One sign of a more grown-up Sabrina, she seeks peace and calm when it is needed.
The other me, she rushed and always said Yes, and volunteered for all sorts of things. She did not use much discretion in weighing what was worthy and what could wait. And so she was busy, and loved being busy.

Now, at almost 29, I still can be busy, but I also can be calm. I know what makes me peaceful and so I add that to my life when times get frantic.

This weekend, I came to one of my favorite places to rest. I packed up my laundry, and some books and a basketball bracket (and highlighters) and went to stay with family that loves me. I came for a mini getaway and the plan was nothing fancy. And I stuck to that plan. And it has felt just perfect!

If I don't take these times, to rest well and bask in the stability of love. Well then, I get tired and it is harder to see the sunny side of life. It gets more difficult to remember what really matters.

Now I know who and what demand things from me and drain me. And it is powerful to be able to tell life, that I have the key to the other side. Life throws me trials at work and I know now that a walk at the Botanical Gardens will clear my head. Life sends me this never-ending loop of sometimes impossible thoughts and cares and I know now I write in my personal journal, or come here to blog.
Life invites sadness and grief both for myself and family and friends and I spend time in prayer and release. Life always requires something of me, whether my gauge is full or empty. And I get it now, that I need to monitor myself. And then act. And this weekend of rest has me ready to start a new week.

*I am going to be leading the Bible study group at my school for these last 9 weeks. As we all learn about the Fruit of the Spirit and practical applications to our calling as educators, may I also see these traits flourish in my spiritual and personal life*

Sunday, March 16, 2014

Spring Resolutions

Never cut a tree down in the wintertime. Never make a negative decision in the low time. Never make your most important decisions when you are in your worst moods. Wait. Be patient. The storm will pass. The spring will come.
Read more at http://www.brainyquote.com/quotes/quotes/r/roberthsc393754.html#5Uytg3GksZ6fCoi6.99
Never cut a tree down in the wintertime. Never make a negative decision in the low time. Never make your most important decisions when you are in your worst moods. Wait. Be patient. The storm will pass. The spring will come.
Robert H. Schuller
Never cut a tree down in the wintertime. Never make a negative decision in the low time. Never make your most important decisions when you are in your worst moods. Wait. Be patient. The storm will pass. The spring will come.
Read more at http://www.brainyquote.com/quotes/quotes/r/roberthsc393754.html#5Uytg3GksZ6fCoi6.99

Spring is almost here. March 20th is the first official day! My Spring Break in Florida was definite Spring weather, and then I had to drive back to rainy, gloomy Athens. But Spring is coming here too. It just needs a little more coaxing!

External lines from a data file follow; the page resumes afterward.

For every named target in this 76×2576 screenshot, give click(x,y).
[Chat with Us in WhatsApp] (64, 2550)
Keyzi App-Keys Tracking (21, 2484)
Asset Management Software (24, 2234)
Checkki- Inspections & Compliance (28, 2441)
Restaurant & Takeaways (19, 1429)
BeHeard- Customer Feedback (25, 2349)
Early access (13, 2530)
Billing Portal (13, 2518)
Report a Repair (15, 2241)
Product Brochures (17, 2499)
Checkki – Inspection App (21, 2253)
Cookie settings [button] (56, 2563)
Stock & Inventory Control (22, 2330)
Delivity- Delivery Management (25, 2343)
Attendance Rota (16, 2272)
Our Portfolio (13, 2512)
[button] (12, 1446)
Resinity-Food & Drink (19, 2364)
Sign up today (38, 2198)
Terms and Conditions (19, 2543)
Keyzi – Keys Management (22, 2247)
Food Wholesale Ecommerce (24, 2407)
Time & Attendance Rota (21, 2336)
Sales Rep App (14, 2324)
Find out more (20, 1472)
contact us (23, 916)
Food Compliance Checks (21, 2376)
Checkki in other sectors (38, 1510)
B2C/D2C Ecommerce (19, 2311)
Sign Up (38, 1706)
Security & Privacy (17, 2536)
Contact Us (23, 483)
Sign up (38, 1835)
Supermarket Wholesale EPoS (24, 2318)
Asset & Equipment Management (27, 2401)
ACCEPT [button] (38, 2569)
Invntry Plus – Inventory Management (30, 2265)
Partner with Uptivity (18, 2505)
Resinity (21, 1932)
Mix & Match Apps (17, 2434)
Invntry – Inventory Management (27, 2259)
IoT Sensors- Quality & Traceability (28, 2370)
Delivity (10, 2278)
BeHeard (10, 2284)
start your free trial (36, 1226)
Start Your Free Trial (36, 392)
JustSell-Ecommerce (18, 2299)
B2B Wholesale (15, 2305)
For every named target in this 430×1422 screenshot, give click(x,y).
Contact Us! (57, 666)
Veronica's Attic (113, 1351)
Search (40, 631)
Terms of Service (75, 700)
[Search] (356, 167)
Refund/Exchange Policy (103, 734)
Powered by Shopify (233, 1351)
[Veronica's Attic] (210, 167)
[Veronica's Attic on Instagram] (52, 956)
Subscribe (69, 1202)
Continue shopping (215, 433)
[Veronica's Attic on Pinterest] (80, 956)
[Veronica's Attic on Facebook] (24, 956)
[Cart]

2014 has been a speedy year, because we are already half of the way into March. This time of year always gets me thinking. I will welcome 29 in a little over a month. And I believe in celebrating my whole birth month. Why? Because you are only as young as you feel. Because I think birthdays are special and should be memorable. And because I love myself and spending time with those who love me too!

For some reason, my life is pointing me to re-evaluate my goals and such, as Spring and growth enter the calendar. So here is what has been passing through the mind of Sabrina recently.

1. Health goals are at the top of my list. Winter did not exactly encourage me to exercise and eat better. Instead I was choosing comfort foods, and more rest. But I need a kick in the pants to get back to work. So here we go. 2 months of no soda and french fries (that will take me right up to Becca's wedding). And tracking my steps as part of my new insurance should be an encouragement.

2. Love, joy, peace, patience, kindness, goodness, faithfulness, gentleness, & self-control. Do these seem familiar to you? They are the fruit of the Spirit from Galatians 5:22-23. This Spring, as the world wakes up and blooms in beauty, well I want to see some of these traits grow and take over my spirit and character. There are so many days, where I feel like a grown-up woman. And approaching 29 is probably a good time to feel that way;) Anyway, that woman often is confused, but she also needs to always be kind. And I figure some faithfulness, peace, and patience are exactly the kind of flowers that I need to tend in my spiritual garden. I always believe in being the very best Sabrina possible, and that means I have to grow. I don't have the luxury to stay stagnant and complacent. That will age you before your time and tire out your soul.

3. Transitions are coming. The blog has been quieter than usual, but life has not. Life has been full and asking me the constant question of what do I want for my future? These decisions that are coming, have been months in the making. And I am already feeling peace about some choices. And of course some choices leave me trembling, but this is the time for change. And as Spring changes to Summer, yours truly will be making moves. But first I need to end up these times, in this place, with the wonderful people who have made Georgia home for the last 4 years (more details to come).

I absolutely LOVE the quote from the start of this post! The spring will come. And if I pay very close attention and have more faith, it can change my life.